• [Document passage]
>>>>

The Scottish Book Trust has published its list of the top ten uplifting books, as voted for by Scottish readers, in an attempt to chase away the January blues.

The poll features some much-loved children’s ­favourites including The Railway Children and Roald Dahl’s Matilda, which topped the list, as well as adult reads including two Jane Austen novels, Charles Dickens’ A Christmas Carol, and The Shipping News by Annie Proulx, the most contemporary of the books included.

The list was chosen by visitors to the Scottish Book Trust’s website and is designed to combat tomorrow’s Blue Monday – named the most depressing day of the year – by allowing readers to pick the books they felt had the most uplifting endings.

One reader, Lydia Syson, who voted for The Railway Children, said: “The great thing about the happy ending of The Railway Children is that it gets better every time you read it. The poignancy of that scream of “Oh! My Daddy, my Daddy!” only intensifies when you’ve been let into the secret and you know what’s coming.

“I’m reading the book to my two youngest children right now, my voice cracking with virtually every chapter. I can’t wait to reach the final scenes with them.”

Marc Lambert, chief executive of the Scottish Book Trust, said that curling up with a good book could be an excellent way to chase off the January blues: “A novel is a powerful way to raise your spirits. A good novel is a totally engaging experience which lifts us out of the ­everyday, and there is considerable evidence that enjoying a book is good for our well-being and state of mind.”

<<<<

• [Tasks to perform]
[a] Copy everything in the uplifting books article from "The list was" down to "know what’s coming.".
[b] Carry on writing the article about the Scottish Book Trust's uplifting books list from the point where it ends.
The records have nothing to do with this.

• [Data on locating visible targets]
>>>>

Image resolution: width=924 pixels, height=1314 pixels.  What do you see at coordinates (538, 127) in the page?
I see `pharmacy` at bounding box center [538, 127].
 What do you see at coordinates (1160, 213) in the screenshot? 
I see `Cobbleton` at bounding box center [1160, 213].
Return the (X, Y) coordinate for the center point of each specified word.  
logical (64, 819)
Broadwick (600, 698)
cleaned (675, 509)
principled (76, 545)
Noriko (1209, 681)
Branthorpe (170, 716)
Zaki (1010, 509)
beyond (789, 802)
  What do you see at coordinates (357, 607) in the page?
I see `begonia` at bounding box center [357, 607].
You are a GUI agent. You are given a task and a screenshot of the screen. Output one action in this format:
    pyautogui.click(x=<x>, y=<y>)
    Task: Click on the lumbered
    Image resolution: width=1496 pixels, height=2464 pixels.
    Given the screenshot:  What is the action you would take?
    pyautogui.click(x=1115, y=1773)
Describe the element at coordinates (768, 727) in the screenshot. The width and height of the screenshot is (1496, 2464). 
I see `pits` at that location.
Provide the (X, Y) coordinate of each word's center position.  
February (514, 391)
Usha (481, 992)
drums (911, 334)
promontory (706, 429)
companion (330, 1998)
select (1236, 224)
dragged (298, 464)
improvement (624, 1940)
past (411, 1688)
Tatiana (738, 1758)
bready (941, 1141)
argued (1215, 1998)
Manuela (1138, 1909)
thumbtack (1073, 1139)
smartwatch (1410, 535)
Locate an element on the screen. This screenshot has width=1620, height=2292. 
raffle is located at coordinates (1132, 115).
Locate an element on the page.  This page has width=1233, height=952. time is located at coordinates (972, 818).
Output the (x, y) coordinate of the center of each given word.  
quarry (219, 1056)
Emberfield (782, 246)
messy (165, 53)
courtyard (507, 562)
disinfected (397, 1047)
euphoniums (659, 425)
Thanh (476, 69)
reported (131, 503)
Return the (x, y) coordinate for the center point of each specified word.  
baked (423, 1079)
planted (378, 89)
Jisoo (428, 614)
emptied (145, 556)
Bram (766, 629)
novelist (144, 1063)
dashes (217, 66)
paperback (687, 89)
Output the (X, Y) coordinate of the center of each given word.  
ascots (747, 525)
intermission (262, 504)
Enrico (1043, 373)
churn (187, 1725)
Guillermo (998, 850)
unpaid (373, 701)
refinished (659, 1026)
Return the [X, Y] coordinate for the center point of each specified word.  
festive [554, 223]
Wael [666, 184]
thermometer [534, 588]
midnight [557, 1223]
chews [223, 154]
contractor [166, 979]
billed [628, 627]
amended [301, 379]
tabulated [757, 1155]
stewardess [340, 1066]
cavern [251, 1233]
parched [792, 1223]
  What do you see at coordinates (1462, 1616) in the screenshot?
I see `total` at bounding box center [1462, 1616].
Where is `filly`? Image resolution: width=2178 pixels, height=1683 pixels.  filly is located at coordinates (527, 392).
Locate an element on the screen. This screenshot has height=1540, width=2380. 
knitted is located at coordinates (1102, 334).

<<<<

• [Answer list]
[a]
The list was chosen by visitors to the Scottish Book Trust’s website and is designed to combat tomorrow’s Blue Monday – named the most depressing day of the year – by allowing readers to pick the books they felt had the most uplifting endings.

One reader, Lydia Syson, who voted for The Railway Children, said: “The great thing about the happy ending of The Railway Children is that it gets better every time you read it. The poignancy of that scream of “Oh! My Daddy, my Daddy!” only intensifies when you’ve been let into the secret and you know what’s coming.

[b]
The date for “the most depressing day of the year” was identified by Cliff Arnall, formerly of Cardiff University, using a mathematical formula. The formula calculates that Monday, 21 January, will be the worst day this year: when the Christmas glow has faded away, New Year resolutions have been broken, cold winter weather has set in and credit card bills will be landing on doormats.

Behavioural psychologist Jo Hemmings said we often turn to books for comfort, particularly ones we have read before, when we’re feeling down and depressed.

“We go to things that we know have given us pleasure in the past and will give us pleasure again. It’s that sense of escapism but also a knowledge that you’ve been there before,” she said.

Michael Merillo, 33, a graphic novels and sci-fi fan, voted for Matilda. He said: “For me it’s the book with the happiest ending because of what happens to Miss Honey. She is a caring, thoughtful, generous, proud and independent teacher.”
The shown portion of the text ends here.